WHAT THE EXERCISE ASKS: Could you set out every line of the entries, from the one containing "is (2076, 1162)." down to the one containing "coord(216,9)", as a numbered list with blank lines left out?

PROVIDED INFORMATION:
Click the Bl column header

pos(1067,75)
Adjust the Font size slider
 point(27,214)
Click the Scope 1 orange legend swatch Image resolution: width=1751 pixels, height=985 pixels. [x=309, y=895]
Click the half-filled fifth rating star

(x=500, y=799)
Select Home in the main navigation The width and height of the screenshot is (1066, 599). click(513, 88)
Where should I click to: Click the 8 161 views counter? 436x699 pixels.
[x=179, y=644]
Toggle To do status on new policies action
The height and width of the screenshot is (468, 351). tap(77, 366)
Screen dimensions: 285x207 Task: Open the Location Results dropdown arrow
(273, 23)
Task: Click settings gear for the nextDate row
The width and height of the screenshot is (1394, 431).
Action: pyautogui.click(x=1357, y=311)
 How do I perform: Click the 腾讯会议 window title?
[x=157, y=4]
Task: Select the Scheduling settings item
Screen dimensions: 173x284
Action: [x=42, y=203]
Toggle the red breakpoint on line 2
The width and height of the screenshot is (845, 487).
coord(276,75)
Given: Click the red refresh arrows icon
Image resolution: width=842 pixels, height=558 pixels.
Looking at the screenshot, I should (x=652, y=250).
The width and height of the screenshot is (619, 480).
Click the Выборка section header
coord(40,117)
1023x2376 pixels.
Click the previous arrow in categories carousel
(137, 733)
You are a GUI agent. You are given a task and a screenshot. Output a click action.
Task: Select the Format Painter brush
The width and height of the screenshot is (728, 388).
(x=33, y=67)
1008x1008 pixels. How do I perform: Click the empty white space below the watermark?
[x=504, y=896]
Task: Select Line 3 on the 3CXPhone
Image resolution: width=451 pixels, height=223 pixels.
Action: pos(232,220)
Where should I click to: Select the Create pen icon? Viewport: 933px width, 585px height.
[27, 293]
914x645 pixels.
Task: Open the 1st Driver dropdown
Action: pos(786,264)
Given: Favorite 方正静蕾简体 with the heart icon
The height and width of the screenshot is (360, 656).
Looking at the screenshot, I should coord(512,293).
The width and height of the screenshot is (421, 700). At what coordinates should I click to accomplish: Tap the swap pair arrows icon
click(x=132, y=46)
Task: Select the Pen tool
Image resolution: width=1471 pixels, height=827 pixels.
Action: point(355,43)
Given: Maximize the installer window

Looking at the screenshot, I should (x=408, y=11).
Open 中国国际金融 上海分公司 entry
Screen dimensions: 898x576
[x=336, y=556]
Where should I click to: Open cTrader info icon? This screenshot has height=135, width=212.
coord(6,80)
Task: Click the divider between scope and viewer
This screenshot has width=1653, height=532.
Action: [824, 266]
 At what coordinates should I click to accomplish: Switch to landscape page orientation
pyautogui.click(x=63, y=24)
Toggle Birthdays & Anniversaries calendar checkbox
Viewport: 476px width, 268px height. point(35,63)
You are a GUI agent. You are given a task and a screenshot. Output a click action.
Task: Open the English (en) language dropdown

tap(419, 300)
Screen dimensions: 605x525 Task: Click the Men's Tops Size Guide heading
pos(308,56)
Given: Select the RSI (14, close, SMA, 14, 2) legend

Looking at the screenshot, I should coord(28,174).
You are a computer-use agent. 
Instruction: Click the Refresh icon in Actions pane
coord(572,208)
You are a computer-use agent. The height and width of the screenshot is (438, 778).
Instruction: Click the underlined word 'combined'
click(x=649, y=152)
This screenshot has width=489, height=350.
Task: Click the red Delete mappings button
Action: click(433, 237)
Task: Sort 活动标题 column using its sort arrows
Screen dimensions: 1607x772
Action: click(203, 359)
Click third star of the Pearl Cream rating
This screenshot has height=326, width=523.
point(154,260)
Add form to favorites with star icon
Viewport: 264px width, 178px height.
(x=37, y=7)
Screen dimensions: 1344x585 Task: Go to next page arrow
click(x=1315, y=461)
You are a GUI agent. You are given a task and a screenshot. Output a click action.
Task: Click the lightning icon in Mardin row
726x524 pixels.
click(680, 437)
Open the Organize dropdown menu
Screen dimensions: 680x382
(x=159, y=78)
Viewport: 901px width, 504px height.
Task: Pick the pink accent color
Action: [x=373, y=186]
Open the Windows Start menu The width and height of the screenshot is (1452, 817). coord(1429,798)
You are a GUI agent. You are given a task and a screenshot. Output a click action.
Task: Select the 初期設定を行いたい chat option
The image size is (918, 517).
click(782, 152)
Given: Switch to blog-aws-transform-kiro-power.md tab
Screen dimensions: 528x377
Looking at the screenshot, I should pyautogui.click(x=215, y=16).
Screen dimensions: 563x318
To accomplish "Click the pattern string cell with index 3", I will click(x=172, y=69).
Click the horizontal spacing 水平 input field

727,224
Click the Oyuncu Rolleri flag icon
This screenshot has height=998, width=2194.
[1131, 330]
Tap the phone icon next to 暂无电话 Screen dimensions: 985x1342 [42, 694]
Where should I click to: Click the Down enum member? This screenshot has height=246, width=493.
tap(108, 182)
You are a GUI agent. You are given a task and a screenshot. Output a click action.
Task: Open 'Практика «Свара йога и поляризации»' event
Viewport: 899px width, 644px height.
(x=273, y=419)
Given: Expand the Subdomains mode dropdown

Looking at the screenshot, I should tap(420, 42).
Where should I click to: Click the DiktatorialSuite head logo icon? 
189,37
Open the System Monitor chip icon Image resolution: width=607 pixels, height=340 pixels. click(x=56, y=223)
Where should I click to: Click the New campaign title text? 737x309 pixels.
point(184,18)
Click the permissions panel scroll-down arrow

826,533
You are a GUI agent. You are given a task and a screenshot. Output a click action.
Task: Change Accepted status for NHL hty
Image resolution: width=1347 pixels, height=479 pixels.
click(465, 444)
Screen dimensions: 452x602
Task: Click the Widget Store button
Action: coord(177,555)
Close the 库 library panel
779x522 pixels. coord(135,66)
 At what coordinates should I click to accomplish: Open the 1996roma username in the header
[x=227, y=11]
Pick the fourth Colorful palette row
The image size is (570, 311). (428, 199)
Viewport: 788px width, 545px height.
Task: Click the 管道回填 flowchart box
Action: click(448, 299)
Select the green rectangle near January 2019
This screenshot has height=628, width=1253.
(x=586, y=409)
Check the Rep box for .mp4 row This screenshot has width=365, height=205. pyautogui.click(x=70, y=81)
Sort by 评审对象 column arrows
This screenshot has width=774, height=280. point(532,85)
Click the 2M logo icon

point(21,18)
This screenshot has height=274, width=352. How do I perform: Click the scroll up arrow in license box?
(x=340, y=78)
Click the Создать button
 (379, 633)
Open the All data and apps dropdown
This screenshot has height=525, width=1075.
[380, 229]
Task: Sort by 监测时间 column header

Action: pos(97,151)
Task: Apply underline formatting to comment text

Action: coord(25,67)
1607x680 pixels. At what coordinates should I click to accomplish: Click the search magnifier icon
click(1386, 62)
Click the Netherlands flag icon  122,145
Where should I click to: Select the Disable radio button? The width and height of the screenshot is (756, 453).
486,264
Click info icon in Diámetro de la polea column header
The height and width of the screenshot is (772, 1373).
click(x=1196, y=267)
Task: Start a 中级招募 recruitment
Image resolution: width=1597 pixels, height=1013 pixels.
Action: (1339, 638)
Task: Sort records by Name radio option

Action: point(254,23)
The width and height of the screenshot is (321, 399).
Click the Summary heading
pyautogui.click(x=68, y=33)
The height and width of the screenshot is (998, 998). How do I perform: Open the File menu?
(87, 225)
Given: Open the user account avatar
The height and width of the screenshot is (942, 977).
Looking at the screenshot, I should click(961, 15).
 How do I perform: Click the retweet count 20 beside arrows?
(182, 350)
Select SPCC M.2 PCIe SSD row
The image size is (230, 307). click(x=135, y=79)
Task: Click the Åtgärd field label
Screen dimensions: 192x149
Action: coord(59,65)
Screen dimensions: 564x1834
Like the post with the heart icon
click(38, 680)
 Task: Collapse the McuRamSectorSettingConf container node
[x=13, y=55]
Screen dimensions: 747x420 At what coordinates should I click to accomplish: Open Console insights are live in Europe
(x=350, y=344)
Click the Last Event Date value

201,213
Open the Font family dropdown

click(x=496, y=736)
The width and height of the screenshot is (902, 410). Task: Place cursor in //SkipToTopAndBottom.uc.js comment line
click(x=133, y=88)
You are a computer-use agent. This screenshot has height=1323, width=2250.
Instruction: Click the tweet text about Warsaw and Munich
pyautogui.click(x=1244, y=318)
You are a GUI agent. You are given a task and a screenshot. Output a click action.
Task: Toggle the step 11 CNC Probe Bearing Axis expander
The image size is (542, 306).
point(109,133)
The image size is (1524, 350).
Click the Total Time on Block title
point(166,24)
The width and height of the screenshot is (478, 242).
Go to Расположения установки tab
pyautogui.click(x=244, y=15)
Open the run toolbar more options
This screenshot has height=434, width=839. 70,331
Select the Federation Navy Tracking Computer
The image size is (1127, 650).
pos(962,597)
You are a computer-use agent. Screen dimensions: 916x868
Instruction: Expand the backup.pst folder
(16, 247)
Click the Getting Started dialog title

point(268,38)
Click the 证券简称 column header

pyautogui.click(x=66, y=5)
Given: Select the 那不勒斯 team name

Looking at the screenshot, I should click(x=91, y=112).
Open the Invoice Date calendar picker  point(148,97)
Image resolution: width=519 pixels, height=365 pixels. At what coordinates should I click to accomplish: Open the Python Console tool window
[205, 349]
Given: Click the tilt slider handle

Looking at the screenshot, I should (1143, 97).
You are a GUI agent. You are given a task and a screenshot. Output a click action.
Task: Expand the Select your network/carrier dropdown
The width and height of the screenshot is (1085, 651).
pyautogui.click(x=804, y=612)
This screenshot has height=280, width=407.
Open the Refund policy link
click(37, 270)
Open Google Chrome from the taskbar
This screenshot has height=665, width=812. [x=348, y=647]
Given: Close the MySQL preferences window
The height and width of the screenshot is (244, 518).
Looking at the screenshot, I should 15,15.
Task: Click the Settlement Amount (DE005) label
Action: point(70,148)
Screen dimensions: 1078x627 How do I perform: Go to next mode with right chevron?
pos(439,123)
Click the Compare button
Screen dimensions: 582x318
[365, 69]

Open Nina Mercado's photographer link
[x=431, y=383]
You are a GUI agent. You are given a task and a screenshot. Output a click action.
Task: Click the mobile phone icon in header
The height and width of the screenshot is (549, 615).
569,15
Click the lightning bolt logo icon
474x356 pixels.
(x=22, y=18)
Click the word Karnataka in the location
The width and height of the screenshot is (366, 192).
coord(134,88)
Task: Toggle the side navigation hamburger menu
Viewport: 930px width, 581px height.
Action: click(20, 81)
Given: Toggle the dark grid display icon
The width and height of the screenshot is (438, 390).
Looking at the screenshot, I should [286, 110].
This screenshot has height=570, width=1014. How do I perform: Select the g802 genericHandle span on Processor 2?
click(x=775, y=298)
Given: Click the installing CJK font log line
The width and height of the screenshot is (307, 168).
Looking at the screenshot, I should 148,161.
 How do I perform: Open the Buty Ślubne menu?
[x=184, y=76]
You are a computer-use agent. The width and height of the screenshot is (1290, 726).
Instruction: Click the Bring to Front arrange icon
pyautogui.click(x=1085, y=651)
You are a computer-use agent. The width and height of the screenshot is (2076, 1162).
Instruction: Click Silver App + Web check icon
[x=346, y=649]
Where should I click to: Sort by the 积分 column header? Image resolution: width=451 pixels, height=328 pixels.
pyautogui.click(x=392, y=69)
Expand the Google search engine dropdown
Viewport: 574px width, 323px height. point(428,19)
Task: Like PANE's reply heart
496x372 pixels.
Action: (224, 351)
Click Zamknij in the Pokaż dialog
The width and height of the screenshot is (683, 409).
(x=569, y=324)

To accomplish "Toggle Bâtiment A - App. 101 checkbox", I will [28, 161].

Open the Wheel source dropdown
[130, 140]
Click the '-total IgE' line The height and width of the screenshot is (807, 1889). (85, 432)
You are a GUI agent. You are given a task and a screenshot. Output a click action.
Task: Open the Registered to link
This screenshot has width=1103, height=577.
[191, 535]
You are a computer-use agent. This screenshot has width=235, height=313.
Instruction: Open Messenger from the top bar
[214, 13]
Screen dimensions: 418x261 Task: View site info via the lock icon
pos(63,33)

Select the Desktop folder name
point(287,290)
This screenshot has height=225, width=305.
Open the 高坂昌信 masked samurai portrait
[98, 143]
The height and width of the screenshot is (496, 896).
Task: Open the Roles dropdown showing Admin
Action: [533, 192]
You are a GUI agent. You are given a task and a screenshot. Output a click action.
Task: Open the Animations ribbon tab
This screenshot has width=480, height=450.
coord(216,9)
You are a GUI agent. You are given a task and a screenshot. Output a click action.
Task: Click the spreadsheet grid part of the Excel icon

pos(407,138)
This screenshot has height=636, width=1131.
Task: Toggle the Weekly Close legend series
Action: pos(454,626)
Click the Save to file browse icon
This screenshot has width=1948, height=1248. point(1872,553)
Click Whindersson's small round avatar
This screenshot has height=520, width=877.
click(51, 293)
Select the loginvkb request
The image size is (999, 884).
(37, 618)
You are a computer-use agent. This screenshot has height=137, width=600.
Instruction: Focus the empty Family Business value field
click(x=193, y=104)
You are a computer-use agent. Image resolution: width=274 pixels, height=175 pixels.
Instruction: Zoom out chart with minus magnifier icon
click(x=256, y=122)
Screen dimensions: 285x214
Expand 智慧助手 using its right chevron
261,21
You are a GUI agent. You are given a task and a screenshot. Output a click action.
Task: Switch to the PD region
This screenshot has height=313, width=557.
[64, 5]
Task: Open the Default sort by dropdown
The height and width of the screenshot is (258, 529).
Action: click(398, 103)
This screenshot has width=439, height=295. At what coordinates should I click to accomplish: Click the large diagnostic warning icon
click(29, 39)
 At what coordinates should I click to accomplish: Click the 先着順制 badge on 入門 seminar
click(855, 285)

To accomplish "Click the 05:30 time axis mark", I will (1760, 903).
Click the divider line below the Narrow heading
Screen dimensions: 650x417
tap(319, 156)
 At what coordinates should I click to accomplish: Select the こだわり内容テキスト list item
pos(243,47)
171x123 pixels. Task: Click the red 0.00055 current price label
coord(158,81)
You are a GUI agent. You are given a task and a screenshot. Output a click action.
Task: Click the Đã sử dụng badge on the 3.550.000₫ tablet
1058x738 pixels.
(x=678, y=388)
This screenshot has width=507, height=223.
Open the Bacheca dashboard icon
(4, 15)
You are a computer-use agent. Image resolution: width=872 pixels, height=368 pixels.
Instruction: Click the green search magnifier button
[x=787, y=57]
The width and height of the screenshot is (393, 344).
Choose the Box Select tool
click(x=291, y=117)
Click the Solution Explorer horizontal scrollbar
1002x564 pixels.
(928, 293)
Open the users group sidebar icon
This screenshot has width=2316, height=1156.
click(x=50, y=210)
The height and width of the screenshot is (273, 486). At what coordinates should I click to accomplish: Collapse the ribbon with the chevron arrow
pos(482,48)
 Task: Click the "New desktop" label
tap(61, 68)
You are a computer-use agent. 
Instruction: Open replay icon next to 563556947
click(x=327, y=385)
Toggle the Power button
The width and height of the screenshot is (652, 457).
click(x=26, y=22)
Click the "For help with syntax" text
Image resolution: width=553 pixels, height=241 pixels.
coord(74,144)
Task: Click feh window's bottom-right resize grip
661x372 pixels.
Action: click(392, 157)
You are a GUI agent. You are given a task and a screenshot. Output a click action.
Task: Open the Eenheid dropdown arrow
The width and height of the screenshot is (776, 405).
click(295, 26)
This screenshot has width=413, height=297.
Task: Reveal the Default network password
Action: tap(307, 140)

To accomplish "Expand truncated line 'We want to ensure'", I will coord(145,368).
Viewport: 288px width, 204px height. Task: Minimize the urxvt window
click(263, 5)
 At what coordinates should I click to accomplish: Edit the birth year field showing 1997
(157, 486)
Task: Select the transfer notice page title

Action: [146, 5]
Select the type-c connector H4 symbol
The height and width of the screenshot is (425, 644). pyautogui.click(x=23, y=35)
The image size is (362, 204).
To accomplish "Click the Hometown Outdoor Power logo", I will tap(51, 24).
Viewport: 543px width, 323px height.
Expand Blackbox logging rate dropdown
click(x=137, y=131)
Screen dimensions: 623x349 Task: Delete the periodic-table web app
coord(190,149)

REPLY:
1. You are a computer-use agent. The width and height of the screenshot is (2076, 1162).
2. Instruction: Click Silver App + Web check icon
3. [x=346, y=649]
4. Where should I click to: Sort by the 积分 column header? Image resolution: width=451 pixels, height=328 pixels.
5. pyautogui.click(x=392, y=69)
6. Expand the Google search engine dropdown
7. Viewport: 574px width, 323px height. point(428,19)
8. Task: Like PANE's reply heart
9. 496x372 pixels.
10. Action: (224, 351)
11. Click Zamknij in the Pokaż dialog
12. The width and height of the screenshot is (683, 409).
13. (x=569, y=324)
14. To accomplish "Toggle Bâtiment A - App. 101 checkbox", I will [28, 161].
15. Open the Wheel source dropdown
16. [130, 140]
17. Click the '-total IgE' line The height and width of the screenshot is (807, 1889). (85, 432)
18. You are a GUI agent. You are given a task and a screenshot. Output a click action.
19. Task: Open the Registered to link
20. This screenshot has width=1103, height=577.
21. [191, 535]
22. You are a computer-use agent. This screenshot has width=235, height=313.
23. Instruction: Open Messenger from the top bar
24. [214, 13]
25. Screen dimensions: 418x261 Task: View site info via the lock icon
26. pos(63,33)
27. Select the Desktop folder name
28. point(287,290)
29. This screenshot has height=225, width=305.
30. Open the 高坂昌信 masked samurai portrait
31. [98, 143]
32. The height and width of the screenshot is (496, 896).
33. Task: Open the Roles dropdown showing Admin
34. Action: [533, 192]
35. You are a GUI agent. You are given a task and a screenshot. Output a click action.
36. Task: Open the Animations ribbon tab
37. This screenshot has width=480, height=450.
38. coord(216,9)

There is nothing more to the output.